Immigration activists stage a protest in front the U.S. Capitol in Washington, D.C., Dec. 6, 2017. Activists wanted the Congress to pass a Clean Dream Act and protect Temporary Protected Status for beneficiaries. Alex Wong/Getty Images

The United States Department of Homeland Security on Monday will announce whether the Trump administration will extend the Temporary Protected Status (TPS) — a temporary immigration program for Salvadorans living in the U.S. for at least two decades — or will they have to face deportation. If the TPS is not extended, then nearly 200,000 children would be at a risk of being separated from their Salvadoran parents.

Addressing a press conference, Foreign Minister Hugo Martinez said that 190,000 Salvadorans in U.S. “have procreated 192,000 boys and girls who are American citizens and who have all the rights of American citizens.”

Martinez said that if the TPS is cancelled, then for the Salvadorans, “this would mean breaking up families that are in the United States.”

TPS is granted by the federal officials to the citizens of countries facing extreme hardship due to either a natural calamity or war which makes it difficult for refugees from those nations to return safely. To decide whether to extend the TPS or not, the U.S. government would review the present situation of the particular nation and if it has largely recovered, then the citizens of that country living in the U.S. would be asked to return.

Earlier, the U.S. government had cancelled TPS for 59,000 Haitians and 5,300 Nicaraguans who came to U.S. after an earthquake in 2010. The government was planning to do the same for Hondurans and Salvadorans. However, according to a report by the AFP, children born in the U.S. would have the right to stay in America but this fact gives no right for their parents to stay in the country.
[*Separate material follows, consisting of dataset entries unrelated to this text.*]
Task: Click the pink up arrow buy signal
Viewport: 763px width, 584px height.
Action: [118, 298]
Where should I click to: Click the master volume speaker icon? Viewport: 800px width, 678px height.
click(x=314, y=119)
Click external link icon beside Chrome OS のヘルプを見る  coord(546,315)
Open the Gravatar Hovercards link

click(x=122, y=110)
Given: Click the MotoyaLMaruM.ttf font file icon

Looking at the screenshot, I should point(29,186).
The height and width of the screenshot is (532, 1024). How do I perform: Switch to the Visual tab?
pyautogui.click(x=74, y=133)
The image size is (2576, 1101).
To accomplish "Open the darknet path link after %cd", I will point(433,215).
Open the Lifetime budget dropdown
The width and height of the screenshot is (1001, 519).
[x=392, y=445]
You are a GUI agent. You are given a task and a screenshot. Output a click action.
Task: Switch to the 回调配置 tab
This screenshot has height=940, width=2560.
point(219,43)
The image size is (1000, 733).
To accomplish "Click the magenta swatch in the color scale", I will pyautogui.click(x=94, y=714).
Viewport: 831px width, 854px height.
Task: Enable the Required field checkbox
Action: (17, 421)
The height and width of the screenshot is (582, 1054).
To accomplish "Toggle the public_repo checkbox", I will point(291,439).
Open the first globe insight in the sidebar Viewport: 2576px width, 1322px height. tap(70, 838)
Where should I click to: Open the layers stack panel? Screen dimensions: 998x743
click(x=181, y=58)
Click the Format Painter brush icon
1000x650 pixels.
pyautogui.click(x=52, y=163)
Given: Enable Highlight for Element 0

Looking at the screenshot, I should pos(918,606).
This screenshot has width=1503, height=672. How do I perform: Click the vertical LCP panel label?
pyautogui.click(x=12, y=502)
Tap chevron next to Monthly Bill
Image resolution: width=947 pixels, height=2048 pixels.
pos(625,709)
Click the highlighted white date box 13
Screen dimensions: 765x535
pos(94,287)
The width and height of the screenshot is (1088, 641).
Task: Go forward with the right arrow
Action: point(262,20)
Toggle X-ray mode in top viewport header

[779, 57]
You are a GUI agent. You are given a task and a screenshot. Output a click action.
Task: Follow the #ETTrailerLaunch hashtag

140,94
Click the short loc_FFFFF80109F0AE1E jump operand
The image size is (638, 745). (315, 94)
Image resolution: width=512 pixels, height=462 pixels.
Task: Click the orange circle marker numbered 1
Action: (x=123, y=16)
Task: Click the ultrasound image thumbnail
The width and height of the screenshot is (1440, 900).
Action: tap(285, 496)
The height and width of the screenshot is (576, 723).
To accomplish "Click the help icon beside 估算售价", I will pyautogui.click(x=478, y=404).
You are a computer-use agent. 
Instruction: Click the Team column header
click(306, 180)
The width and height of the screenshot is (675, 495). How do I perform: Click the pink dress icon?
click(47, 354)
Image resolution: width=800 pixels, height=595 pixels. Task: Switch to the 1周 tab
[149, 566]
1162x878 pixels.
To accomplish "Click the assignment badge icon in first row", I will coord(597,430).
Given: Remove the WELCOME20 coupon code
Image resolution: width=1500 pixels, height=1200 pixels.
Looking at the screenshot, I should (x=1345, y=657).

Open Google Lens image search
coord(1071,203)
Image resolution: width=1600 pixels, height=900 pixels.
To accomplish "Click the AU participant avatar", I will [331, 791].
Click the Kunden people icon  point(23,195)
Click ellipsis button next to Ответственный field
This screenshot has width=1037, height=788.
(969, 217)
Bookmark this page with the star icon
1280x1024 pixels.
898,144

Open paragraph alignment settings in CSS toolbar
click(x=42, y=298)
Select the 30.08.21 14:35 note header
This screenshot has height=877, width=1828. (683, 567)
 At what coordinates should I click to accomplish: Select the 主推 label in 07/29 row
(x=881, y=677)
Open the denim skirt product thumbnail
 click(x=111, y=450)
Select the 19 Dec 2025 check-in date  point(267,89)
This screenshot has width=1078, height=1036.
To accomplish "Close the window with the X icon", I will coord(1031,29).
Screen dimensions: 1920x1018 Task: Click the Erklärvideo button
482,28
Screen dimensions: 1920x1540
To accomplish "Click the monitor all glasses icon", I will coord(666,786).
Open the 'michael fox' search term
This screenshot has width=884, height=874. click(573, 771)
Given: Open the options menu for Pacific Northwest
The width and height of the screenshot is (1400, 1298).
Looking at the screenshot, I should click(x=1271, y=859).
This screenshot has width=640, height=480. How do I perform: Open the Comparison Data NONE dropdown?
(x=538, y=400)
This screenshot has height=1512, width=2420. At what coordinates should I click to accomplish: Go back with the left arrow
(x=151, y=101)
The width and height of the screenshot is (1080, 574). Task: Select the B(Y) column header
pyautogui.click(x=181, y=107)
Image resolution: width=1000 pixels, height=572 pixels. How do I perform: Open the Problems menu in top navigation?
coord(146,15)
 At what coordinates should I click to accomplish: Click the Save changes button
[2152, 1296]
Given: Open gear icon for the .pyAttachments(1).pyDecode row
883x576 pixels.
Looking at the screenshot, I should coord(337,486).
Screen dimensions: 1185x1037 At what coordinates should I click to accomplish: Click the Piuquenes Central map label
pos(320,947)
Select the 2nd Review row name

Martinez informed that the El Salvador’s consulates in U.S. were giving advice to Salvadorans on what to do. He further said his government did not want the families to be separated. He added it would be a difficult situation “especially for those boys and girls under the age of 21.”

Jean Manes, the U.S. ambassador to El Salvador, called it “a tool for an emergency situation,” reported the Washington Post. The publication further reported that in Nov. 2017, Manes wrote, “Every year we have to justify that the current situation is the result of the 2001 earthquakes and it is becoming increasingly difficult to do so.”

After earthquakes devastated the Central American nation, the U.S. had extended its TPS program to Salvadorans in 2001. The last extension of the program runs out on Mar. 8.

Both the Republican and Democratic administrations had in the past ended TPS for some countries. After a number of West African countries recovered from Ebola outbreak sickness, former president Barack Obama in May 2017 ended the TPS for thousands of citizens from Sierra Leone, Guinea, and Liberia. In another case, in 2005, the then President George W. Bush’s administration also ended TPS for the Caribbean island of Montserrat.